Date: Wednesday, 16 November 2022
Venue: Royal Geographical Society (with IBG), London
Time: Doors open at 6pm for a 7pm start
Price: £35 per ticket
It’s getting harder to think up new titles for our lecture evenings but with osprey and a sunken ship as well as Arctic tundra and Ethopian tropical forest, “Up Down and Around” seemed logical. As always we are extremely grateful to our speakers for sharing their stories. Charlie Walker set off on his travels across Arctic Russia never imagining that the country would so quickly be at war. Sacha Dench has been planning her flight with osprey for a number of years when disaster struck.
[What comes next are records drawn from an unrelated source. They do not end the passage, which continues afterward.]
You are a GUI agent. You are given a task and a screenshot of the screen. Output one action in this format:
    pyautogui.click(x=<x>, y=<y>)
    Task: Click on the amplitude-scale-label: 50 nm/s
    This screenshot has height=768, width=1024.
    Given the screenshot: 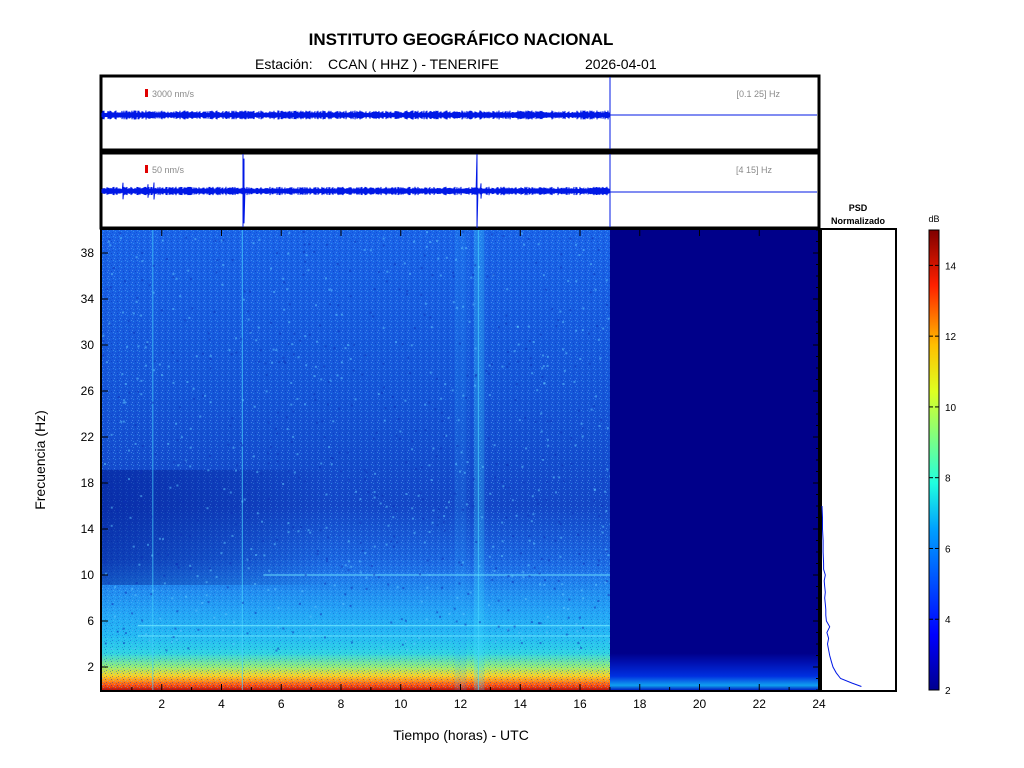 What is the action you would take?
    pyautogui.click(x=168, y=170)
Undeterred she has forged ahead with her plans. Julian Bayliss set off into an unexplored part of Ethiopia not knowing what he’d discover and John Shears went in search of Shackleton’s “Endurance” and found her 3,000 meters down. Another spectacular evening of adventure and entertainment.
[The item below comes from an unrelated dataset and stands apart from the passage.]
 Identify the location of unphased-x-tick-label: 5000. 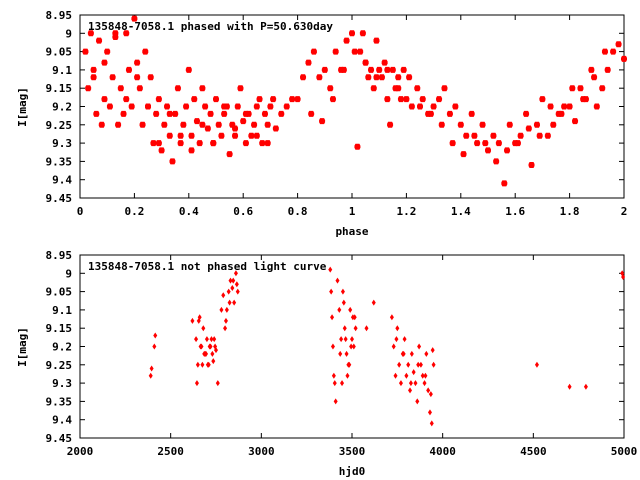
(624, 452).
Charlie Walker is an adventurer and writer from the UK. He specialises in long distance, human-powered expeditions to develop a more intimate understanding of some of the world’s most remote communities. Over his career, this focus has taken him to places as varied as the Tibetan plateau, the Mongolian steppe, the Congolese jungle, Arctic tundra, the highlands of New Guinea and numerous deserts in between. He has travelled over 50,000 miles by bicycle, foot, horse, raft, ski and dugout canoe. He is a Fellow of the Royal Geographical Society, a 2021 Scientific Exploration Society Explorer Award winner, and a three-time recipient of the Transglobe Expedition Trust’s ‘Mad but Marvellous’ grant. His work has been featured on the BBC World Service, BBC Radio 4, The Sunday Times, The Daily Telegraph and Geographical magazine. He has also written two books: Through Sand & Snow, and On Roads That Echo. In mid February, with the support of TET, Charlie set out on his 1,000 mile winter ski trek in NE Siberia. The harsh climate was not the only hazard he encountered in northern Russia!
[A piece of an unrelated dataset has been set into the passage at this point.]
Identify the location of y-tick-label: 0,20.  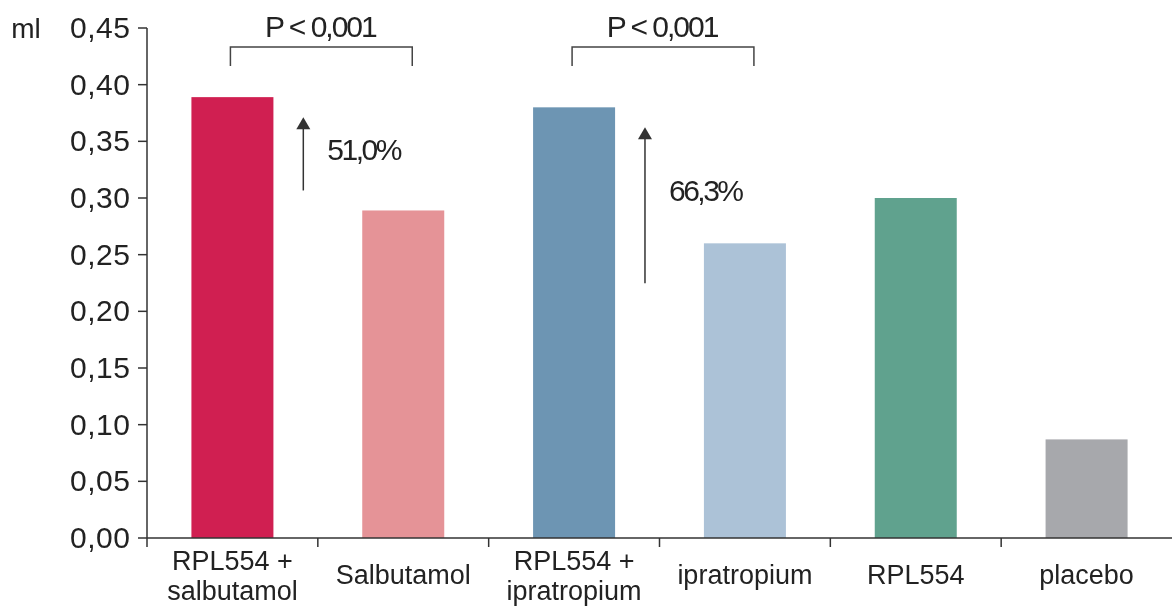
(100, 311).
Sacha Dench is a pioneering conservationist, record-breaking adventurer and inspirational speaker. As the UN Ambassador for Migratory Species and founder of Conservation Without Borders, Sacha’s real-world experiences offer a unique insight into sustainable procurement. Named ‘The Human Swan’ for her flight, supported by TET, from the Russian Arctic to the UK by paramotor to help save the migrating Bewick’s swan, the focus of her expeditions has widened. By using the birds eye view of the world Sacha focuses on the big issues of today. After her flight across the arctic, and losing her family home to the Australian bushfires, climate change research and solutions are an integral part of all of her expeditions and research. On her 2021 flight around the UK in an electric powered paramotor as part of the UN Climate Conference COP26, she was badly injured but, in Joanna Lumley’s words, ‘the human swan has arisen as the human phoenix’ and despite still having one leg in a frame, she and her team have set off on their next expedition following the migration of the osprey from Scotland to Ghana.
Julian Bayliss is a Conservation Scientist, an Ecologist, and an Explorer. For more than 25 years he has worked extensively across Africa. His work on Protected Area management and the creation and conservation of new protected areas ranges from forests to wetlands. He has also organised and led over 50 scientific expeditions in Africa and discovered over 20 new species to science. In May, with the support of TET, Julian set out to an area of tribal lands which have resisted modernisat ion on a reconnaissance of a little-known forested plateau in SW Ethiopia – the forest with no name!
John Shears is a veteran polar geographer and expedition leader. He has over 30 years of experience of working in both Antarctica and the Arctic, first with the British Antarctic Survey, then the Scott Polar Research Institute at the University of Cambridge, and now running his own polar consultancy business Shears Polar Limited. Since 2017, John’s polar expeditions have focussed on the search for the wreck of Sir Ernest Shackleton’s ship Endurance in the Weddell Sea, Antarctica. A quest called “the impossible search for the greatest shipwreck”. He was the leader of the Weddell Sea Expedition 2019, which failed to find the ship and lost an autonomous underwater vehicle during the search. But returned in 2022 as the leader of the international Endurance22 expedition, and succeeded in making polar history with the dramatic discovery of the Endurance at a depth of over 3000m at the bottom of the Weddell Sea on 5 March 2022. John is a Fellow of the Royal Geographical Society and a Chartered Geographer, and has worked closely with the Society on many polar educational projects. He was awarded the Polar Medal by Her Majesty the Queen in 2019 in recognition of his “outstanding achievement and service to the United Kingdom in the field of polar research”.